So pretty much out of the blue I get a letter from my ex wife and son saying he doesn't want to follow the court order and wants to pick and choose when he sees me.
This is tricky as I live 3 hours away, only see them 1 weekend a month and during school holidays.
I decided to negotiate and say if he would come up one weekend a month he could spend the school holidays with his mum.
Before I could do this, I get a phone call from him saying he isn't coming up. I tried to convince him but his mum came on the phone saying he is terrified of me!

This all seems strange, as he had a wonderful time over the summer holidays and was very happy with me and we have a good relationship.
My ex wife is always interfering with the contact, trying to alter it, change it, generally she always is trying to get the attention onto her.

Ive been reading up on parental alienation, and she fits the bill exactly!

So tonight I go to the school, he doesn't come out, I wait for 30 minutes then go and collect my daughter (10) from the primary school.
Phone my ex wife to check my son is there and he is her response ' I was expecting you to be here, bagging down the door by now'.

I don't want to go through the courts, enforcing the order blah blah, I have a wife and two other children to think of too.
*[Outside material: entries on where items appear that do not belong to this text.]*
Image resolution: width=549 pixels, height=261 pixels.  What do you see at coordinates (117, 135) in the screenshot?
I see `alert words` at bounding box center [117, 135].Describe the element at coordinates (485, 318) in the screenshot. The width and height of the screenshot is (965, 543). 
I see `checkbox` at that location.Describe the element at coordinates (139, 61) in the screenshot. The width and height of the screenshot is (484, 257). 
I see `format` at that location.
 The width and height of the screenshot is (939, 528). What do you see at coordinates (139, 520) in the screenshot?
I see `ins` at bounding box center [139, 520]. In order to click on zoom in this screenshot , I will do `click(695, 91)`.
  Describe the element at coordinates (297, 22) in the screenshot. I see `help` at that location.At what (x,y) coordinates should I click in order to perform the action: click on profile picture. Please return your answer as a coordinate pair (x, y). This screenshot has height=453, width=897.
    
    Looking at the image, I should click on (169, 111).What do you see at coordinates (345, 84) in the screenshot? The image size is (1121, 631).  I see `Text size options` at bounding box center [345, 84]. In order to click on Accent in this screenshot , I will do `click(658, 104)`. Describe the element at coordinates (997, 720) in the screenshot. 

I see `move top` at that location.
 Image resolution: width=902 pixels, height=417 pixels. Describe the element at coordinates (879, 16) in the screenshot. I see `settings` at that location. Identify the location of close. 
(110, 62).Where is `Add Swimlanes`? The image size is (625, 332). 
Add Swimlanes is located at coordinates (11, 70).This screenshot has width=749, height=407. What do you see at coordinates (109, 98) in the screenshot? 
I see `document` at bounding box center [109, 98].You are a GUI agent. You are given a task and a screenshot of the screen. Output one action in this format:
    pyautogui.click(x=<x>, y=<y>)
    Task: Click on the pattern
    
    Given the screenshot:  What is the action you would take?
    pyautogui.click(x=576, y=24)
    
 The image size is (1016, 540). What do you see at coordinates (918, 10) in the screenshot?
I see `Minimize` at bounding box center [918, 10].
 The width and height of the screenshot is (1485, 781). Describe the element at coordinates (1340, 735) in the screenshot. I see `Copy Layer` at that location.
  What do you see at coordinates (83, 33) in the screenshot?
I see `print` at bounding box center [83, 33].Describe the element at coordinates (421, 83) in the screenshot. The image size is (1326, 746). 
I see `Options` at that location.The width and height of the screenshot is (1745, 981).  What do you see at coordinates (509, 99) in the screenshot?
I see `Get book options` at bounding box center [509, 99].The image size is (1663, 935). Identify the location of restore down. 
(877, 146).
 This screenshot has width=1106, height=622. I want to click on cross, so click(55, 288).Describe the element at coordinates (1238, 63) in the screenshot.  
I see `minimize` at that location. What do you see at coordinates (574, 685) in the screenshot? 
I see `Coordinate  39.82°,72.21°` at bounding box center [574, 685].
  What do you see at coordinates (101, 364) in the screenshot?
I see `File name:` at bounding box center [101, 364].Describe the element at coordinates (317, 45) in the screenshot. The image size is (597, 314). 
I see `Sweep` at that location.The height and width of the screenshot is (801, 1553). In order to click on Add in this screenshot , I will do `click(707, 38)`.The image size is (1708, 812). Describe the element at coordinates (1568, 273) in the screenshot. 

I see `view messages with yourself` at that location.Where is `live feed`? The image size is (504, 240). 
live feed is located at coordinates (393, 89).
My daughter is happy to come up as per the court order.
Soooo my plan:
- say nothing to my ex wife or son - keep my head down and let the dust settle
-tell my daughter that I will continue to come and pick her up and try to pick her brother up if he wants to come, and just ask her to tell my son that I love him and hopefully see him soon,
-I won't see them now for a month (how contact works and ex doesn't let me communicate with them when they are not with me).
I just think maybe not giving my ex the attention she hopes for, not making a big deal out of it, and hoping that my son will get bored and decide to come back to me (who also has a bit of the same attention seeking nature as my ex wife)

thoughts??????
not sure what other options are really available. Talking to my ex will go no where, as I truly believe this is parent alienation. She has always said she doesn't want the children to have anything to do with me, and I imagine will now concentrate her efforts on my daughter too!

Quote
Topic starter Posted : 18/09/2015 8:05 pm
 Yoda
(@yoda)
Famed Member

Hi and welcome. I've deleted your duplicate post.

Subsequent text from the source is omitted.